VINHO A ACOMPANHAR & ALGUMAS DICAS
Em relação aos vinhos que podem acompanhar estes pratos, o crítico gastronómico diz que se pode “entrar pela técnica” e falar de castas e de temperaturas, “mas a verdade é que o ideal é usar o vinho da mesma região da receita que se está a confecionar. Se for tipicamente alentejana, devemos usar um vinho alentejano. Há uma espécie de osmose na evolução de ambos”. Acrescenta ainda que “uma boa técnica para escolher um bom vinho, é abrir a primeira garrafa enquanto se confeciona a receita. Se, no final, a garrafa estiver quase cheia, é sinal de que se tem de trocar de vinho”. Acredita que esta é uma boa técnica para o prato e para a vida. De qualquer forma, adianta que, quanto mais gordura o prato oferecer, mais jovem deve ser o vinho.

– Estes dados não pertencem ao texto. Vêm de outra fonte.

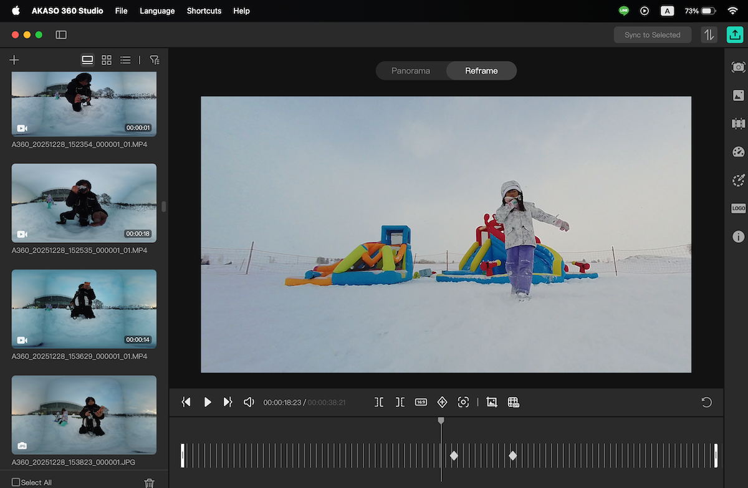This screenshot has width=748, height=488.
Task: Open the sort order arrows menu
Action: point(709,35)
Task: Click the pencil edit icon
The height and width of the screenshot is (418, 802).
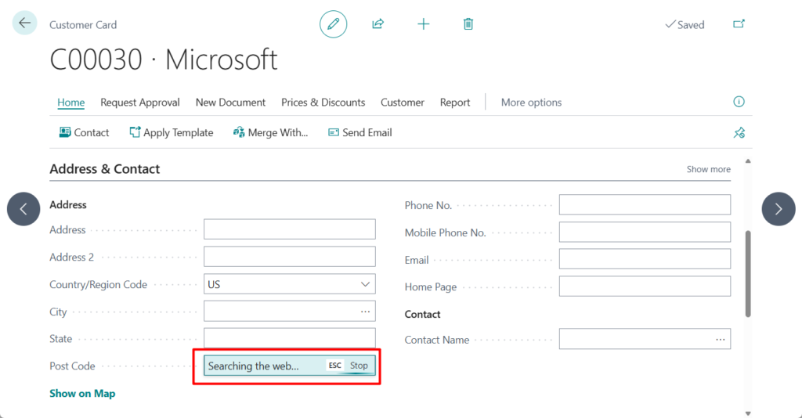Action: pos(333,24)
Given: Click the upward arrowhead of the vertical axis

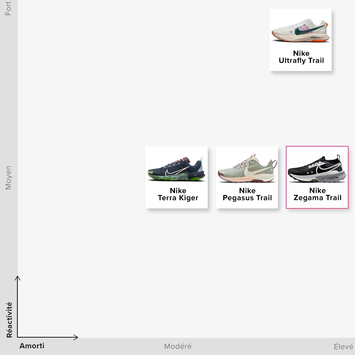Looking at the screenshot, I should pos(17,277).
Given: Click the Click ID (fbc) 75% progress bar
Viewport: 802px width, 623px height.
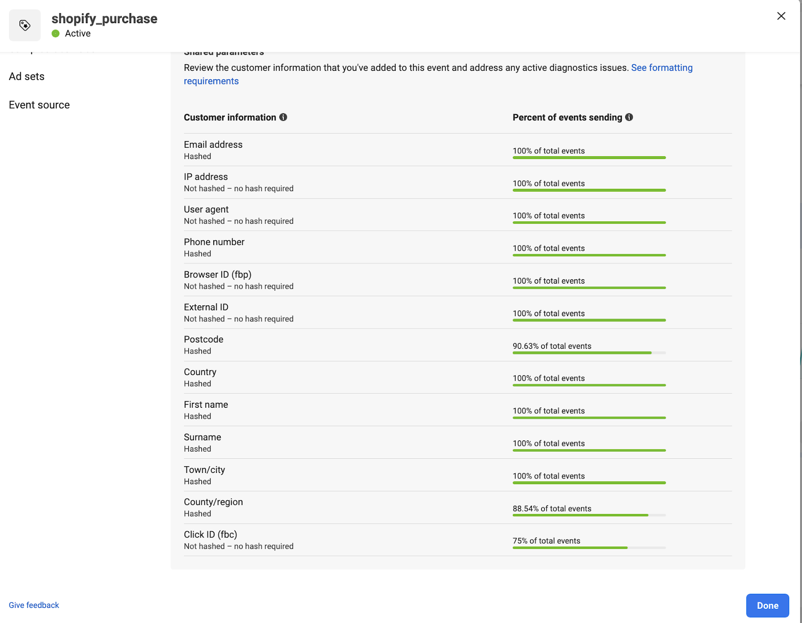Looking at the screenshot, I should (x=589, y=547).
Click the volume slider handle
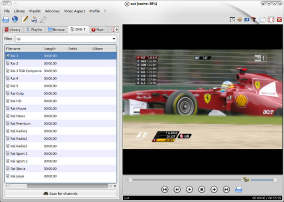The image size is (284, 202). coord(275,180)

Como nota final deixa algumas dicas:
– Deve obedecer-se à região, à sazonalidade e à maturidade do bicho.
– Limpar o sebo conhecido vulgarmente por “bedum” é essencial para este não ofuscar o sabor da carne.
“É importante perceber quando é a melhor altura para comer. Na primavera, quando se alimenta de ervas frescas, estas acabam por se sentir também na sua carne. Mas, no verão, quando se alimenta sobretudo de ração, o sabor já não é tão agradável.”
– As boas facas aceleram o processo, mas é bom saber usá-las. “O mesmo acerca do forno, pois, de nada serve investirmos num topo de gama, se não soubermos usar todas as suas potencialidades.”
– Usar um termómetro também é essencial, mas é preciso saber qual a temperatura a que queremos que a carne seja cozinhada. “Mais calor não acelera o prato e menos não atrasa a cozedura.”
– A organização, quer na preparação, quer na confeção, é essencial.
E, mais importante que tudo, partilhar a mesa com aqueles de quem mais gostamos.